Article on Mexican cell market [Positive Pegaso reference]
worldlyinvestor.com
Cell-ing Out to Competition
March 19, 1999 6:21 AM EST
By Cheryl Peress Correspondent
Going cellular seems to be the theme of late. And nowhere is the potential for growth greater than in the developing countries of the world. Mexico is one case in point and Grupo Iusacell (quote, chart, profile), the country's second largest cellular service provider, is one company to watch, albeit with trepidation.
Cellular phone subscriptions in Mexico have grown by 56% over the past four years. Cellular phone penetration stands at 3.5 cell phones per 100 inhabitants, which is one-tenth the cellular penetration of the United States, according to statistics by Merrill Lynch and Pyramid Research.
But, huge growth potential may not be enough to bolster the stock of Iusacell.

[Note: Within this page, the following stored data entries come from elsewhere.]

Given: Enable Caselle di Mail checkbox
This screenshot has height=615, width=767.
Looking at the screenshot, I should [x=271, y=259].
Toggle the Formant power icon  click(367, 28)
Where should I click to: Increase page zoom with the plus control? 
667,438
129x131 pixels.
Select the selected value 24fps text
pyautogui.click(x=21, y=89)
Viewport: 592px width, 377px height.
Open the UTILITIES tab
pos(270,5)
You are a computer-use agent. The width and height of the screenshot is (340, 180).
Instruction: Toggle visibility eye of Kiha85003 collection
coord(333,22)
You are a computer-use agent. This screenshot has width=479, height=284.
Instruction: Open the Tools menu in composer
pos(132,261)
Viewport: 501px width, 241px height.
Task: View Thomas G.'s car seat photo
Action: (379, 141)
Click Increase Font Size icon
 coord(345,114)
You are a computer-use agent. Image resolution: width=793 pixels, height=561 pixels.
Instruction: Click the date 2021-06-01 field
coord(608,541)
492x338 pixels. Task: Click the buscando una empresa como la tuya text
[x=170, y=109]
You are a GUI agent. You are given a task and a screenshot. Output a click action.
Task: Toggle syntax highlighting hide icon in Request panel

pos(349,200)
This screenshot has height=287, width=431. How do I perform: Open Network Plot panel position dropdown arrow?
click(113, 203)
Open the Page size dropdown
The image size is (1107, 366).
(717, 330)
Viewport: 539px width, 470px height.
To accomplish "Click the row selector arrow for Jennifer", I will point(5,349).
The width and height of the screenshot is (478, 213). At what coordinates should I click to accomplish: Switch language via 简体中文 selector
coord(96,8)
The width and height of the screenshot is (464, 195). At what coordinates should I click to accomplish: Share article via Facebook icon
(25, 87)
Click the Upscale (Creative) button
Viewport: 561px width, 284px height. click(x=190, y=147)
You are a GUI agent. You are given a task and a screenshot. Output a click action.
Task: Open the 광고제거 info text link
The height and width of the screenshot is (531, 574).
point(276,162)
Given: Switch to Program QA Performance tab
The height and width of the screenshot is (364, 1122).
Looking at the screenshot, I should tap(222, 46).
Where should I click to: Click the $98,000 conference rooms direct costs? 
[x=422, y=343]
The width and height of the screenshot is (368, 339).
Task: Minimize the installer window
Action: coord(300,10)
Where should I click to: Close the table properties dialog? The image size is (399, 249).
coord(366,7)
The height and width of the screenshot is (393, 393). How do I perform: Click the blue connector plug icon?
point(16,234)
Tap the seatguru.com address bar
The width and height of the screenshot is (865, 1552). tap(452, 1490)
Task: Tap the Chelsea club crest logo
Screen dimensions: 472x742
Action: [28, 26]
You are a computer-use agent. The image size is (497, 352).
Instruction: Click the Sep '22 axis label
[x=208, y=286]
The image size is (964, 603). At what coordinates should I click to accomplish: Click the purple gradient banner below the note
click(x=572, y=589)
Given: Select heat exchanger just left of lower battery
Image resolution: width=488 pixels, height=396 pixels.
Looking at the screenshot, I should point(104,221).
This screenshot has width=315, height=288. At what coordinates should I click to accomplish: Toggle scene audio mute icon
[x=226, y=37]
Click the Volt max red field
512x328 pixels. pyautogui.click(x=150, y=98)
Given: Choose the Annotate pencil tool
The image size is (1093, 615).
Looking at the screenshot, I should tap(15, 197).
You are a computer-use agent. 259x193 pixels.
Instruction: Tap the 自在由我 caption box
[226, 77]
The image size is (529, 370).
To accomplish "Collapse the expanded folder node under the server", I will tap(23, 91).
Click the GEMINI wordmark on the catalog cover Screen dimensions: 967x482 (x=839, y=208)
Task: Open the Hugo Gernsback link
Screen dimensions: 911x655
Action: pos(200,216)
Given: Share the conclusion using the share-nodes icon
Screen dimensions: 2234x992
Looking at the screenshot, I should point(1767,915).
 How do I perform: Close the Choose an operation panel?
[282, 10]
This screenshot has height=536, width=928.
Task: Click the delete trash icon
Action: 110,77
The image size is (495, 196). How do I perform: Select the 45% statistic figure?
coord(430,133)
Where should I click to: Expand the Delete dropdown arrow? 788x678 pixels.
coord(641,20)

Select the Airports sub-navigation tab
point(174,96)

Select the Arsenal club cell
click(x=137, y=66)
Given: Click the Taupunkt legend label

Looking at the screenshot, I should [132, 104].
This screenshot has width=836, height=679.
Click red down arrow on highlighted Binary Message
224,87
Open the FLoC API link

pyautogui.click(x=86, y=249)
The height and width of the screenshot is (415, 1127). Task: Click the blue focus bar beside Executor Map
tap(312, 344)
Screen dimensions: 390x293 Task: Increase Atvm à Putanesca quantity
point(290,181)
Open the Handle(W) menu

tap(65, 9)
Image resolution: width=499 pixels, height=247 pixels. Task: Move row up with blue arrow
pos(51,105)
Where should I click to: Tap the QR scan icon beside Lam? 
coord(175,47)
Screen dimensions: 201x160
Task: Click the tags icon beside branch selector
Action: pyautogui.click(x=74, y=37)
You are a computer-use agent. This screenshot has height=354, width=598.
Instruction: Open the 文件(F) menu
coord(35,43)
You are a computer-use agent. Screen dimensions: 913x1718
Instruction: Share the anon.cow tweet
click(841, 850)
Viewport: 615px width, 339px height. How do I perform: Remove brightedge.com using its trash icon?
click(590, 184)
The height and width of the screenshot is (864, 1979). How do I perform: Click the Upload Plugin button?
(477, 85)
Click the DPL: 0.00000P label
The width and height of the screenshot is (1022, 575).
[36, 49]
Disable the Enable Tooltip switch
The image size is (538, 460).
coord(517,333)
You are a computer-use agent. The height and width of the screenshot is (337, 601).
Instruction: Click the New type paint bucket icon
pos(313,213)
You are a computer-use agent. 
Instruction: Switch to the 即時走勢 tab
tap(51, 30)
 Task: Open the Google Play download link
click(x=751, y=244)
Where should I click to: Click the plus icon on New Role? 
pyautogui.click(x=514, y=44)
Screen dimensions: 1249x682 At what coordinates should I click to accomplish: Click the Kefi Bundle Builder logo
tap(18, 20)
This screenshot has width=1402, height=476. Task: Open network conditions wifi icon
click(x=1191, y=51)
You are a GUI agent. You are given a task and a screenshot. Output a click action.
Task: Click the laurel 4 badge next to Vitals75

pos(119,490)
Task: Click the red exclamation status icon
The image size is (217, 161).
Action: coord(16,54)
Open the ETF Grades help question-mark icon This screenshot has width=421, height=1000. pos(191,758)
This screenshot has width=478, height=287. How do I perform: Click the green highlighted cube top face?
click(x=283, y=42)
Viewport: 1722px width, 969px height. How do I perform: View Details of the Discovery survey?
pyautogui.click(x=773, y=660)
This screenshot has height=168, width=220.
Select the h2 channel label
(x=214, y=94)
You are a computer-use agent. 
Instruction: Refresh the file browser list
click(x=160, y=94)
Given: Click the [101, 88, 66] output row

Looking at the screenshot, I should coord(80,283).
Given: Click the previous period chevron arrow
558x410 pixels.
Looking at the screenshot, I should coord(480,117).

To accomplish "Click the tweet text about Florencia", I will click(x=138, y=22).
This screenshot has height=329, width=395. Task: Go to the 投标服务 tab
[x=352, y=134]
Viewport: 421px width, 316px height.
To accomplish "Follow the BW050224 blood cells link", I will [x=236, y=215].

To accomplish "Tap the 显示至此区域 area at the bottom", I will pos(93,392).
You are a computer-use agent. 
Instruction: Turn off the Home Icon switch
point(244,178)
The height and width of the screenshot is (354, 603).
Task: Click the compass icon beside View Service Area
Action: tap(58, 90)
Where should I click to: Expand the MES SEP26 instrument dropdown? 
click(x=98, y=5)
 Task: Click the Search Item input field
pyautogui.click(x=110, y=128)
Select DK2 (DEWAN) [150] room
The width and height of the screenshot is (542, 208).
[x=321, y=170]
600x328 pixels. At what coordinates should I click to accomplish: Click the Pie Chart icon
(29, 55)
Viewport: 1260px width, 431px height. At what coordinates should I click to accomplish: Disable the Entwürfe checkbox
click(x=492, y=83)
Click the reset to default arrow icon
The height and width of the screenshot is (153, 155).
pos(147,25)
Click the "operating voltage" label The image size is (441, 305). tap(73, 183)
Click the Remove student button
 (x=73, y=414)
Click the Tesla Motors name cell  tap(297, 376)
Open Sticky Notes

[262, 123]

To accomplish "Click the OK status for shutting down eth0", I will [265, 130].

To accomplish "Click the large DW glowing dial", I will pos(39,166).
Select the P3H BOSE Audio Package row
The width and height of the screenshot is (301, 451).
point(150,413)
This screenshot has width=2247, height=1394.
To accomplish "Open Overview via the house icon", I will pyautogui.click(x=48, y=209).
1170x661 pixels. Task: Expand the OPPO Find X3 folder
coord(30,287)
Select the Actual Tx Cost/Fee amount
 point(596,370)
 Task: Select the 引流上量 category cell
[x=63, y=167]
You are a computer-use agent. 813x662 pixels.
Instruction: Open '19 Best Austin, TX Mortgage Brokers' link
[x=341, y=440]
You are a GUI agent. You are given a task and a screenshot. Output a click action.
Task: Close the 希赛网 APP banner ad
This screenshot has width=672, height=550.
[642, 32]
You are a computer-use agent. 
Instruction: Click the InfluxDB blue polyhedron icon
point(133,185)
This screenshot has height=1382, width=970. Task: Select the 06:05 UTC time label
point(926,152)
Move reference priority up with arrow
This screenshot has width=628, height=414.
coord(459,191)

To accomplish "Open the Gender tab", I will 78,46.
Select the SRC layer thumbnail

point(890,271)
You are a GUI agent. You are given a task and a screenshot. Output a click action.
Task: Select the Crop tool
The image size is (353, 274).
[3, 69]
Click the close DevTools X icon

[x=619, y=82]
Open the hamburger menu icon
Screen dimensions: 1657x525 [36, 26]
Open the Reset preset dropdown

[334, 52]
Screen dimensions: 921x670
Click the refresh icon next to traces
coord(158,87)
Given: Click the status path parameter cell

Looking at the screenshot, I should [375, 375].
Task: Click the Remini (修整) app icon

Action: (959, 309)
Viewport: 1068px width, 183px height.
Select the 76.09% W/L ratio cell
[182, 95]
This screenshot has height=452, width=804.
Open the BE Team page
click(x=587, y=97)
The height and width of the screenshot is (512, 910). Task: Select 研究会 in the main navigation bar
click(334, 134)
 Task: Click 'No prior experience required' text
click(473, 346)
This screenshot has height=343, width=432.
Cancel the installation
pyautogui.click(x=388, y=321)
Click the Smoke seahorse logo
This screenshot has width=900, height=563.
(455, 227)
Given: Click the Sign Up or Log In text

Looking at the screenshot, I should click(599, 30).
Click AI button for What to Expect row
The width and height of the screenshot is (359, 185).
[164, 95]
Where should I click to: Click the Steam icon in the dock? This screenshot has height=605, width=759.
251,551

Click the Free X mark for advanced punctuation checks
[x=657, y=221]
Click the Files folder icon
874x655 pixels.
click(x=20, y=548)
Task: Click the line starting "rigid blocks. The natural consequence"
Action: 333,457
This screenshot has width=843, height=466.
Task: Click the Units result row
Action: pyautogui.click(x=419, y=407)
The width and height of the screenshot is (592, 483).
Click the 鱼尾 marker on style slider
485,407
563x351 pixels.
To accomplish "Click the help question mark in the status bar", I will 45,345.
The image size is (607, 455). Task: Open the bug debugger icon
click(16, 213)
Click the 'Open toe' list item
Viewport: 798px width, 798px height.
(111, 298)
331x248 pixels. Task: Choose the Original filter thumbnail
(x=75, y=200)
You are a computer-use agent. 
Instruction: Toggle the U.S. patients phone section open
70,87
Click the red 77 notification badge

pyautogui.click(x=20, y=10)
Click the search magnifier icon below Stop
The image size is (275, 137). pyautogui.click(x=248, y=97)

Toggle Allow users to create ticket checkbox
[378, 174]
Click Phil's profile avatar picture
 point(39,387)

The company is burdened by heavy debt, $462 million, and an expected loss of almost $1 billion for 1998. Also, the entrance of some new competitors into the market has made analysts doubt that Iusacell will be able to maintain its number two position for very long. Other concerns stem from the recent storm that has rocked Latin American markets.
Still at a Loss Iusacell specializes in cellular service. The company is 47% owned by Bell Atlantic (quote, chart, profile).
The biggest thing Iusacell has going for it is that its subscribers increased by 89% in 1998, upping the base to 755,375. That's a pretty astounding growth rate, but, unfortunately, the end result still lags behind the one million plus subscriber base of incumbent telecom Telmex's (quote, chart, profile) cellular division, TELCEL.
No matter how Iusacell may stand to benefit from growth in Mexican cellular penetration, many investors cannot get around Iusacell's very weak bottom line. The company has been operating at a loss since 1992 and Merrill Lynch analysts don't expect the company to turn a profit until 2000 at the earliest.
Currently trading at $8.80, the ADR has been slowly climbing its way up from its September low of $4. Its performance has certainly been impeded by the hit Latin American markets have taken over the past few months.
Although GDP growth is only expected to be a modest 1.5% this year, Mexico is in much better shape than its Latin American neighbors. But, a shaky political situation still makes analysts and investors wary.
However, since the Mexican market has been on the upswing this year, Merrill Lynch analysts are recommending Iusacell out of a belief that an improved Mexican economy will translate to increased revenues for Iusacell.
"We continue to like the shares of Iusacell, believing that the company will benefit from the relative health of the Mexican economy, an under-penetrated telecom market, and a potential improvement in share liquidity," Merrill Lynch analysts wrote in a recent report on the company.
Competition is Coming Iusacell's management would likely argue that Iusacell has a distinct advantage over TELCEL, in spite of the difference in the size of their respective subscriber bases. Iusacell owns the cellular licenses for four of Mexico's nine regions, including the most densely populated and lucrative Mexico City region.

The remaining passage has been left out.